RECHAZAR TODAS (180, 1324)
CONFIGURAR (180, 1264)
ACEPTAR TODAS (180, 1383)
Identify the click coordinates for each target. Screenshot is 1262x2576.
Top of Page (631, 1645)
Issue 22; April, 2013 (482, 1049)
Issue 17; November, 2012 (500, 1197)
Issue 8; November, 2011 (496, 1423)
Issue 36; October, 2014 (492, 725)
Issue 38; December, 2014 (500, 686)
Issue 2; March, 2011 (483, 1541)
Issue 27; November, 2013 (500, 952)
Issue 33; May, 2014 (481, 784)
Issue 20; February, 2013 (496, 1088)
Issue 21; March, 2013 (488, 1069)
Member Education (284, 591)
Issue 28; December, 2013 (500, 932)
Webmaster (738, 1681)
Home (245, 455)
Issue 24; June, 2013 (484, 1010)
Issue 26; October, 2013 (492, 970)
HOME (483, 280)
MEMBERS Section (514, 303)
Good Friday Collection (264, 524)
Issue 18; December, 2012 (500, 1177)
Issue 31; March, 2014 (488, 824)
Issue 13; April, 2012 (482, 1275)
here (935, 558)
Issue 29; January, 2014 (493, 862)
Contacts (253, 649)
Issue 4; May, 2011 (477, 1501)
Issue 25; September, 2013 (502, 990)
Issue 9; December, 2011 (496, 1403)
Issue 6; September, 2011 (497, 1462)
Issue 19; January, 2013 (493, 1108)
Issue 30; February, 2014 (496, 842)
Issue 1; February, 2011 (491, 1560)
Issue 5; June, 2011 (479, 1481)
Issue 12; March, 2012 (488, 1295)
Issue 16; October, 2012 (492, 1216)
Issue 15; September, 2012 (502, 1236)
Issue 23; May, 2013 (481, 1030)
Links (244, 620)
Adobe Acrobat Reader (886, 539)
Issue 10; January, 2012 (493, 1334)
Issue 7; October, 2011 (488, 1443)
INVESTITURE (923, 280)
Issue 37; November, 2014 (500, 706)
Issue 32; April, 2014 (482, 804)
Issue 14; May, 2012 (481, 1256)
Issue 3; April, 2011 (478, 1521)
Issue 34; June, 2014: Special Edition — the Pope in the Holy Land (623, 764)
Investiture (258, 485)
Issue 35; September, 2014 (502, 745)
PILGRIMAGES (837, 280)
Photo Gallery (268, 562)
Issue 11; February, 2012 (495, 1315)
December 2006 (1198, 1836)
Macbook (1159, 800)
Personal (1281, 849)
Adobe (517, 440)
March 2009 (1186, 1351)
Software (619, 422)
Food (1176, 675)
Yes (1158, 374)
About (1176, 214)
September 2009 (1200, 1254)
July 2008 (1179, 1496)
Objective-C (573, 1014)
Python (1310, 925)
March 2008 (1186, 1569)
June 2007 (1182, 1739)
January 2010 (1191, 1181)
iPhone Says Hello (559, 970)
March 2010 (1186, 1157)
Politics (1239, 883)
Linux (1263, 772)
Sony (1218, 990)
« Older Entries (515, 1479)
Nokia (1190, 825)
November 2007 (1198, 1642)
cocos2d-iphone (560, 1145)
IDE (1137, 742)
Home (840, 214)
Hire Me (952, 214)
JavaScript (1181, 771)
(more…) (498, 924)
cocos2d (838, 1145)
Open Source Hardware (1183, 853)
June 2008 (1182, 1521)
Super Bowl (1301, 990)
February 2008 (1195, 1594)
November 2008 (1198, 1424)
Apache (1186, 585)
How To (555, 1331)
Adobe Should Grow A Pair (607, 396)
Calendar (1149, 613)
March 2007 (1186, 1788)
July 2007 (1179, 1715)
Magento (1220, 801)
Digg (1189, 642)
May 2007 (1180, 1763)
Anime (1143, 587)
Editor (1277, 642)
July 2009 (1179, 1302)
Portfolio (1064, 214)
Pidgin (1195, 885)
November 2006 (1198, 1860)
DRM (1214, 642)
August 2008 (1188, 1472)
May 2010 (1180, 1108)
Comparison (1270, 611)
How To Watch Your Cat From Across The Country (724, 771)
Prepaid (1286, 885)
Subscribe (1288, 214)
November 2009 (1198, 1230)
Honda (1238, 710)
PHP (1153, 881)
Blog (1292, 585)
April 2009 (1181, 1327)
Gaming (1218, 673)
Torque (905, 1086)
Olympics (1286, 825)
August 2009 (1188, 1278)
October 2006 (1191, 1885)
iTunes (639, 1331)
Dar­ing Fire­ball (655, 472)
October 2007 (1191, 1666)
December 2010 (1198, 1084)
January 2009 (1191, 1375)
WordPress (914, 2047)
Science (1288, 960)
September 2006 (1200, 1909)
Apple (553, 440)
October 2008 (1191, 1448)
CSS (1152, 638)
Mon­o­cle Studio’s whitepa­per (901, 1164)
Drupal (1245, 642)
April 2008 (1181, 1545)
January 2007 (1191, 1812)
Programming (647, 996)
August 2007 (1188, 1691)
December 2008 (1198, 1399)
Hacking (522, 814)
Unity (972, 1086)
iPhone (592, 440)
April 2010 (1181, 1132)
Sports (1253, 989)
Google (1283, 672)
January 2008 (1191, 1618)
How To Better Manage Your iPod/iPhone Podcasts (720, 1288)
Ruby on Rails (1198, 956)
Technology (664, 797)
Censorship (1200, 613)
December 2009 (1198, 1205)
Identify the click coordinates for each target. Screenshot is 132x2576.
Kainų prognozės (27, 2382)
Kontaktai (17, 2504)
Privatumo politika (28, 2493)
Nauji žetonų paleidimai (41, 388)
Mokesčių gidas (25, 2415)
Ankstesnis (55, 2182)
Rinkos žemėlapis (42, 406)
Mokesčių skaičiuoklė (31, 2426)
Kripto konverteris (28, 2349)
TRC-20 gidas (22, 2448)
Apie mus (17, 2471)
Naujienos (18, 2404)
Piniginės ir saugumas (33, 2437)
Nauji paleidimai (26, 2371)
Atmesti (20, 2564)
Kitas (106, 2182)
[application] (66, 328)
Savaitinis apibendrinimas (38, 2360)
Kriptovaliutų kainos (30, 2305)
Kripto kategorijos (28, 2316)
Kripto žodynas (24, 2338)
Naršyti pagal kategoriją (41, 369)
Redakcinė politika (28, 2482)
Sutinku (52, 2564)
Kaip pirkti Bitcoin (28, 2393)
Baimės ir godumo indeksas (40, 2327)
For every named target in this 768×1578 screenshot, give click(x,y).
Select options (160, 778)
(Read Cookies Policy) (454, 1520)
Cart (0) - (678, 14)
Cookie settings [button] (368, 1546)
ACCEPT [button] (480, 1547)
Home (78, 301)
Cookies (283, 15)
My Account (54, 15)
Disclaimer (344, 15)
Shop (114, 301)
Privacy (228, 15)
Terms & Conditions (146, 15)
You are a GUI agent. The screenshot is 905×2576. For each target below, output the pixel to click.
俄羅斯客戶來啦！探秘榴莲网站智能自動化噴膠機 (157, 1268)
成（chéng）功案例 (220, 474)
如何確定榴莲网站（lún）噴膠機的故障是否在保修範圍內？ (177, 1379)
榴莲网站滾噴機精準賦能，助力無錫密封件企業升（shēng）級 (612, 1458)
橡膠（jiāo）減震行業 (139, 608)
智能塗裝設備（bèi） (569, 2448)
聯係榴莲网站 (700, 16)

----

Problem to solve> Please repeat each line above exactly.

Response>
RECHAZAR TODAS (180, 1324)
CONFIGURAR (180, 1264)
ACEPTAR TODAS (180, 1383)
Identify the click coordinates for each target. Screenshot is 1262x2576.
Top of Page (631, 1645)
Issue 22; April, 2013 (482, 1049)
Issue 17; November, 2012 (500, 1197)
Issue 8; November, 2011 (496, 1423)
Issue 36; October, 2014 (492, 725)
Issue 38; December, 2014 (500, 686)
Issue 2; March, 2011 (483, 1541)
Issue 27; November, 2013 (500, 952)
Issue 33; May, 2014 (481, 784)
Issue 20; February, 2013 (496, 1088)
Issue 21; March, 2013 (488, 1069)
Member Education (284, 591)
Issue 28; December, 2013 (500, 932)
Webmaster (738, 1681)
Home (245, 455)
Issue 24; June, 2013 (484, 1010)
Issue 26; October, 2013 (492, 970)
HOME (483, 280)
MEMBERS Section (514, 303)
Good Friday Collection (264, 524)
Issue 18; December, 2012 (500, 1177)
Issue 31; March, 2014 (488, 824)
Issue 13; April, 2012 (482, 1275)
here (935, 558)
Issue 29; January, 2014 (493, 862)
Contacts (253, 649)
Issue 4; May, 2011 (477, 1501)
Issue 25; September, 2013 (502, 990)
Issue 9; December, 2011 (496, 1403)
Issue 6; September, 2011 (497, 1462)
Issue 19; January, 2013 (493, 1108)
Issue 30; February, 2014 (496, 842)
Issue 1; February, 2011 (491, 1560)
Issue 5; June, 2011 (479, 1481)
Issue 12; March, 2012 (488, 1295)
Issue 16; October, 2012 (492, 1216)
Issue 15; September, 2012 (502, 1236)
Issue 23; May, 2013 (481, 1030)
Links (244, 620)
Adobe Acrobat Reader (886, 539)
Issue 10; January, 2012 (493, 1334)
Issue 7; October, 2011 (488, 1443)
INVESTITURE (923, 280)
Issue 37; November, 2014 (500, 706)
Issue 32; April, 2014 (482, 804)
Issue 14; May, 2012 (481, 1256)
Issue 3; April, 2011 (478, 1521)
Issue 34; June, 2014: Special Edition — the Pope in the Holy Land (623, 764)
Investiture (258, 485)
Issue 35; September, 2014 (502, 745)
PILGRIMAGES (837, 280)
Photo Gallery (268, 562)
Issue 11; February, 2012 (495, 1315)
December 2006 (1198, 1836)
Macbook (1159, 800)
Personal (1281, 849)
Adobe (517, 440)
March 2009 (1186, 1351)
Software (619, 422)
Food (1176, 675)
Yes (1158, 374)
About (1176, 214)
September 2009 (1200, 1254)
July 2008 (1179, 1496)
Objective-C (573, 1014)
Python (1310, 925)
March 2008 (1186, 1569)
June 2007 (1182, 1739)
January 2010 (1191, 1181)
iPhone Says Hello (559, 970)
March 2010 (1186, 1157)
Politics (1239, 883)
Linux (1263, 772)
Sony (1218, 990)
« Older Entries (515, 1479)
Nokia (1190, 825)
November 2007 (1198, 1642)
cocos2d-iphone (560, 1145)
IDE (1137, 742)
Home (840, 214)
Hire Me (952, 214)
JavaScript (1181, 771)
(more…) (498, 924)
cocos2d (838, 1145)
Open Source Hardware (1183, 853)
June 2008 (1182, 1521)
Super Bowl (1301, 990)
February 2008 (1195, 1594)
November 2008 (1198, 1424)
Apache (1186, 585)
How To (555, 1331)
Adobe Should Grow A Pair (607, 396)
Calendar (1149, 613)
March 2007 (1186, 1788)
July 2007 (1179, 1715)
Magento (1220, 801)
Digg (1189, 642)
May 2007 (1180, 1763)
Anime (1143, 587)
Editor (1277, 642)
July 2009 (1179, 1302)
Portfolio (1064, 214)
Pidgin (1195, 885)
November 2006 (1198, 1860)
DRM (1214, 642)
August 2008 (1188, 1472)
May 2010 (1180, 1108)
Comparison (1270, 611)
How To Watch Your Cat From Across The Country (724, 771)
Prepaid (1286, 885)
Subscribe (1288, 214)
November 2009 (1198, 1230)
Honda (1238, 710)
PHP (1153, 881)
Blog (1292, 585)
April 2009 (1181, 1327)
Gaming (1218, 673)
Torque (905, 1086)
Olympics (1286, 825)
August 2009 (1188, 1278)
October 2006 (1191, 1885)
iTunes (639, 1331)
Dar­ing Fire­ball (655, 472)
October 2007 (1191, 1666)
December 2010 (1198, 1084)
January 2009 (1191, 1375)
WordPress (914, 2047)
Science (1288, 960)
September 2006 (1200, 1909)
Apple (553, 440)
October 2008 (1191, 1448)
CSS (1152, 638)
Mon­o­cle Studio’s whitepa­per (901, 1164)
Drupal (1245, 642)
April 2008 (1181, 1545)
January 2007 (1191, 1812)
Programming (647, 996)
August 2007 (1188, 1691)
December 2008 (1198, 1399)
Hacking (522, 814)
Unity (972, 1086)
iPhone (592, 440)
April 2010 (1181, 1132)
Sports (1253, 989)
Google (1283, 672)
January 2008 (1191, 1618)
How To Better Manage Your iPod/iPhone Podcasts (720, 1288)
Ruby on Rails (1198, 956)
Technology (664, 797)
Censorship (1200, 613)
December 2009 (1198, 1205)
Identify the click coordinates for each target. Screenshot is 132x2576.
Kainų prognozės (27, 2382)
Kontaktai (17, 2504)
Privatumo politika (28, 2493)
Nauji žetonų paleidimai (41, 388)
Mokesčių gidas (25, 2415)
Ankstesnis (55, 2182)
Rinkos žemėlapis (42, 406)
Mokesčių skaičiuoklė (31, 2426)
Kripto konverteris (28, 2349)
TRC-20 gidas (22, 2448)
Apie mus (17, 2471)
Naujienos (18, 2404)
Piniginės ir saugumas (33, 2437)
Nauji paleidimai (26, 2371)
Atmesti (20, 2564)
Kitas (106, 2182)
[application] (66, 328)
Savaitinis apibendrinimas (38, 2360)
Kriptovaliutų kainos (30, 2305)
Kripto kategorijos (28, 2316)
Kripto žodynas (24, 2338)
Naršyti pagal kategoriją (41, 369)
Redakcinė politika (28, 2482)
Sutinku (52, 2564)
Kaip pirkti Bitcoin (28, 2393)
Baimės ir godumo indeksas (40, 2327)
For every named target in this 768×1578 screenshot, give click(x,y).
Select options (160, 778)
(Read Cookies Policy) (454, 1520)
Cart (0) - (678, 14)
Cookie settings [button] (368, 1546)
ACCEPT [button] (480, 1547)
Home (78, 301)
Cookies (283, 15)
My Account (54, 15)
Disclaimer (344, 15)
Shop (114, 301)
Privacy (228, 15)
Terms & Conditions (146, 15)
You are a GUI agent. The screenshot is 905×2576. For each target below, output the pixel to click.
俄羅斯客戶來啦！探秘榴莲网站智能自動化噴膠機 (157, 1268)
成（chéng）功案例 (220, 474)
如何確定榴莲网站（lún）噴膠機的故障是否在保修範圍內？ (177, 1379)
榴莲网站滾噴機精準賦能，助力無錫密封件企業升（shēng）級 (612, 1458)
橡膠（jiāo）減震行業 (139, 608)
智能塗裝設備（bèi） (569, 2448)
聯係榴莲网站 (700, 16)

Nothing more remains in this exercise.